Et des États-Unis aux pays européens, se mène une seule et même politique de classe, d'un cynisme écoeurant, qui consiste à distribuer des sommes, qui se chiffrent en dizaines et en centaines de milliards, aux banques, aux entreprises capitalistes, aux spéculateurs, que l'on fera payer à toute la population.
Cela n'arrête même pas la crise. Le système bancaire tremble sur ses bases. Le krach de la Bourse n'est plus une menace mais un fait. Les places boursières se suivent dans la chute au fil du décalage horaire. Les injections d'argent des États pour sauver les institutions financières facilitent seulement le rachat des banques les unes par les autres. C'est ainsi que l'argent public dépensé pour sauver la banque Fortis la semaine dernière a servi cette semaine à faciliter le rachat de cette banque par BNP Paribas.

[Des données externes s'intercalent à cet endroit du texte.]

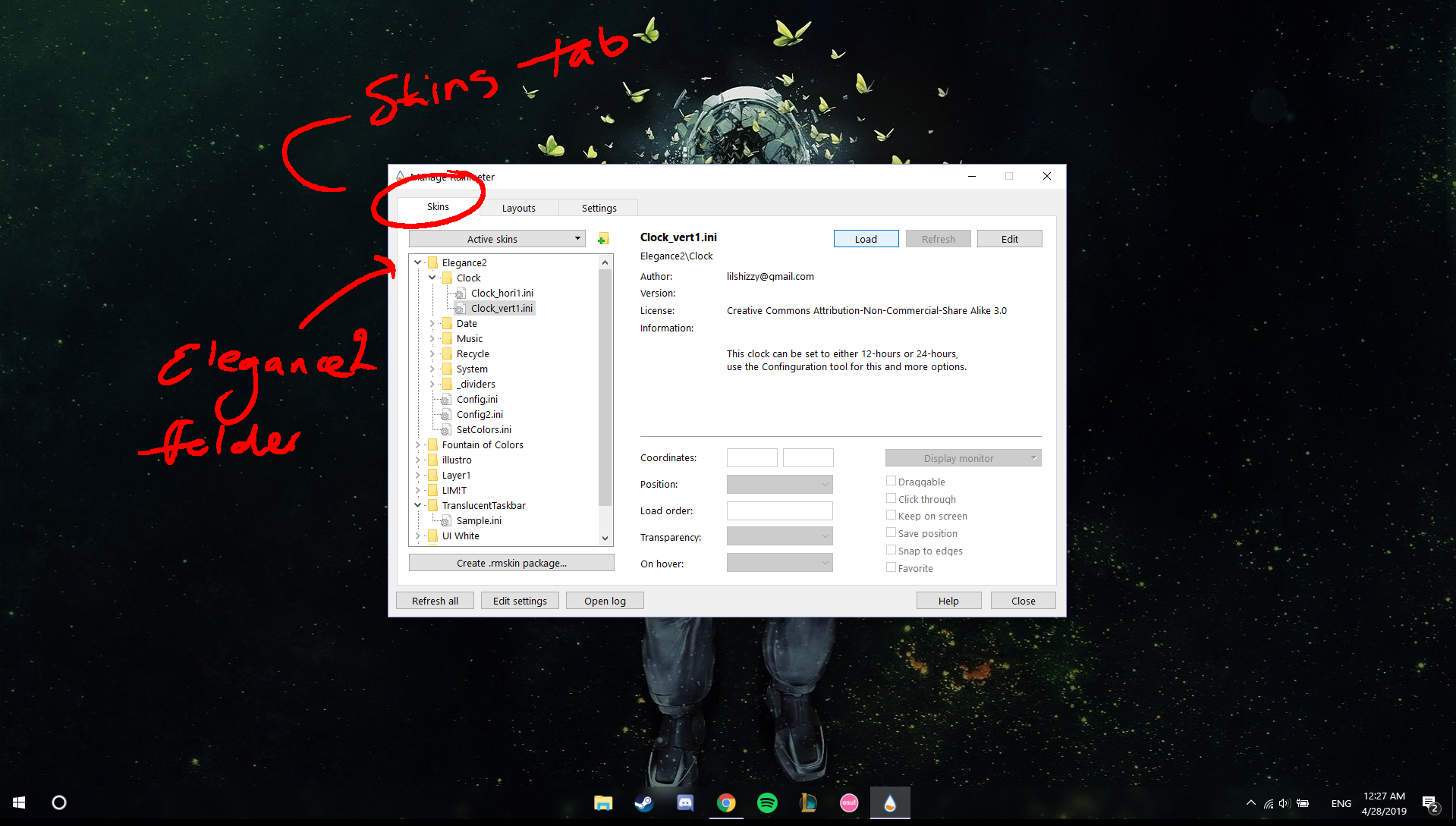Collapse the Elegance2 folder
The height and width of the screenshot is (826, 1456).
pyautogui.click(x=417, y=262)
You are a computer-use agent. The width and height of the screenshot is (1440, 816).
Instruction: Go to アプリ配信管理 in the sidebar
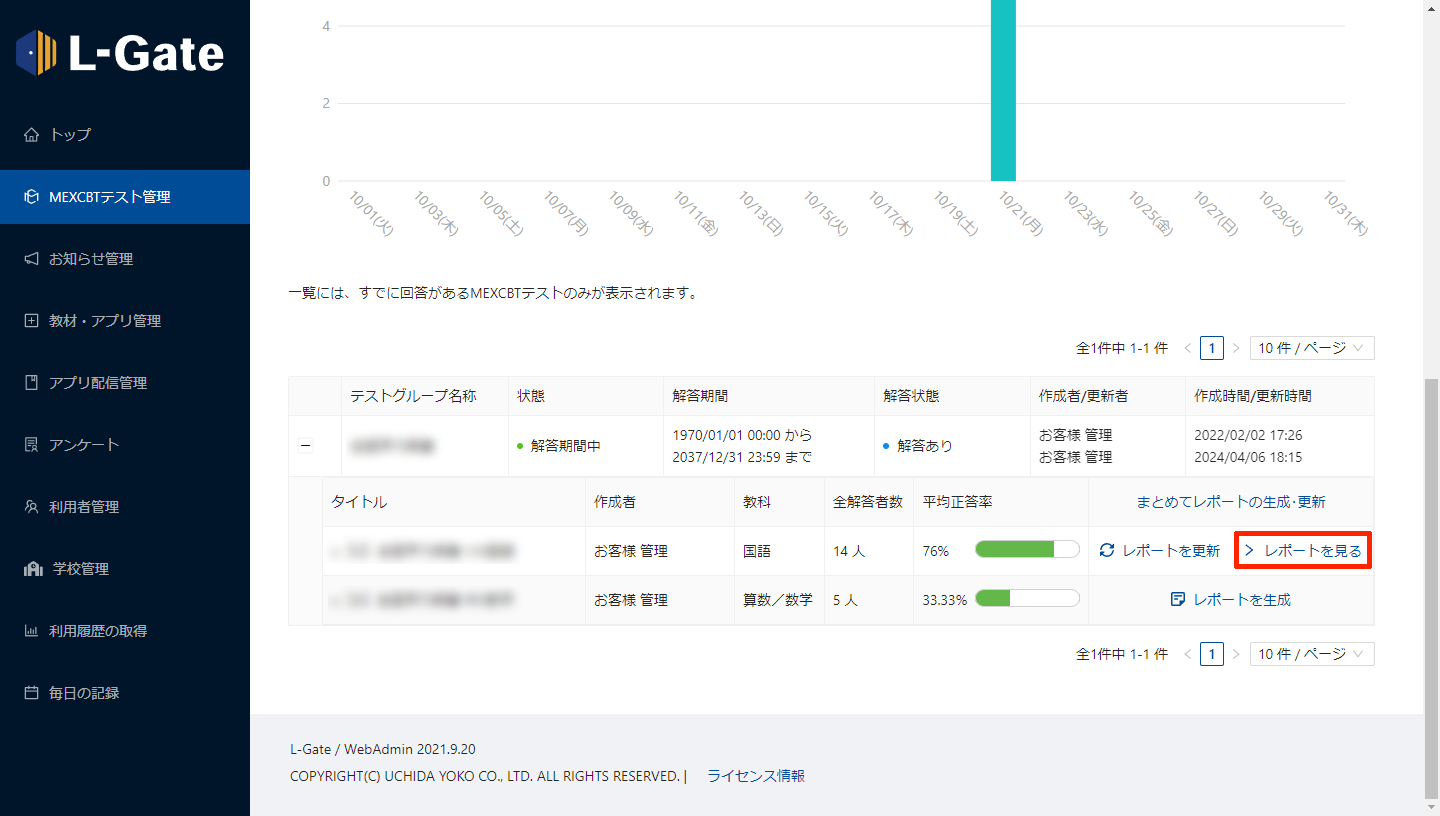pyautogui.click(x=98, y=383)
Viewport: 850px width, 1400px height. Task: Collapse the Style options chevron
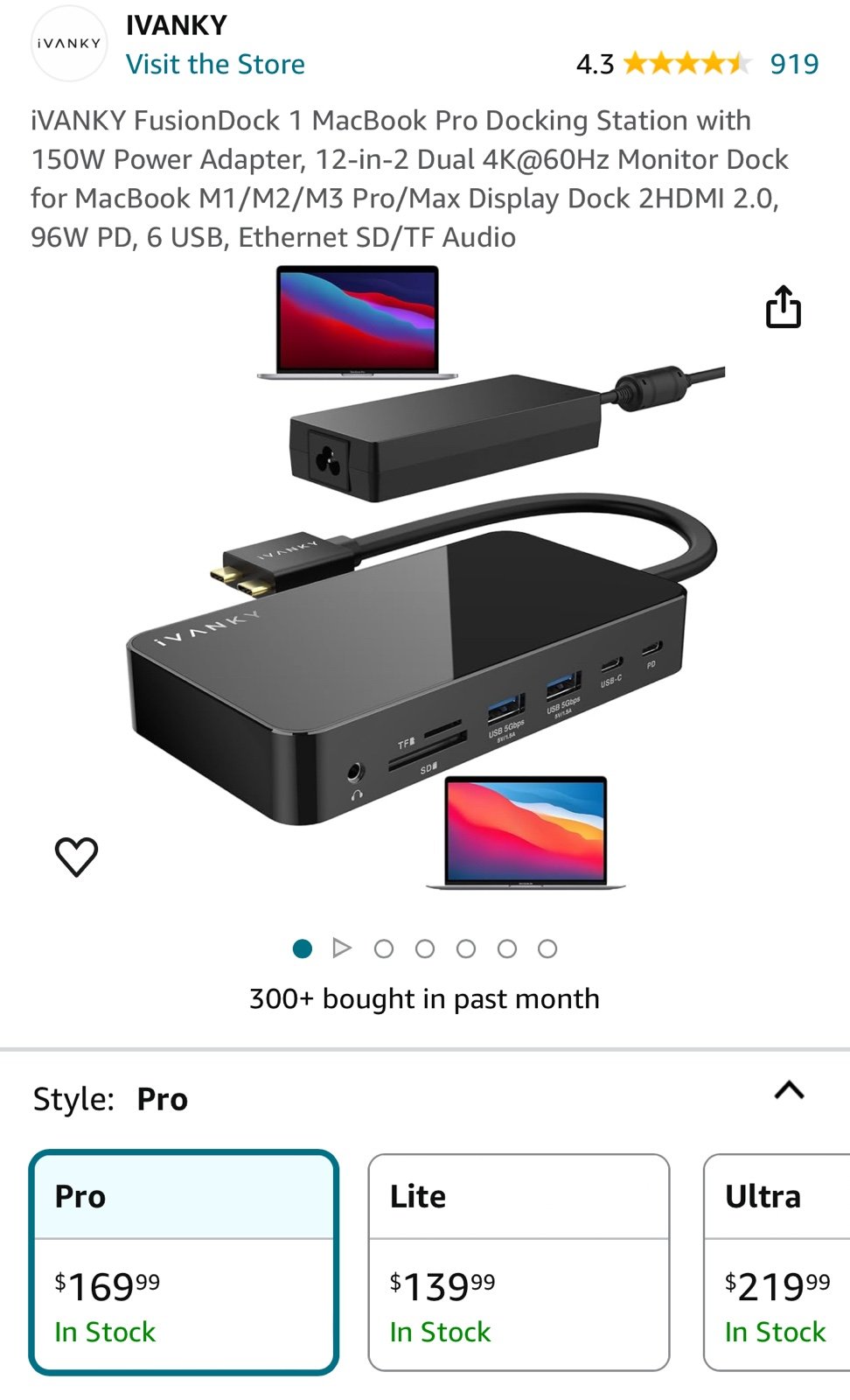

Pendant que l'économie mondiale tremble, les plus forts des requins de la finance avalent de plus faibles avant d'être, peut-être, croqués à leur tour...
Même si la crise bancaire ne s'aggrave pas davantage, elle aura conduit à une redistribution des cartes entre les institutions financières les plus puissantes, à une concentration plus grande encore, en laissant derrière la crise un champ de ruines, des entreprises fermées, des travailleurs jetés à la rue, des masses populaires poussées vers la pauvreté.
Devant l'ampleur de la débâcle, les dirigeants des États en appellent tous à la moralisation de la finance, à son contrôle, tout en arrosant les financiers spéculateurs, responsables de la crise.
La seule réponse à la crise financière qui serait dans l'intérêt de la population n'est certainement pas de renflouer les financiers avec l'argent de leurs victimes. Ce serait d'exproprier toutes les banques pour les réunir en une seule et la soumettre en effet au contrôle ; pas celui d'autres financiers et de leurs compères, mais celui de leurs salariés, de leurs petits usagers et de toute la population.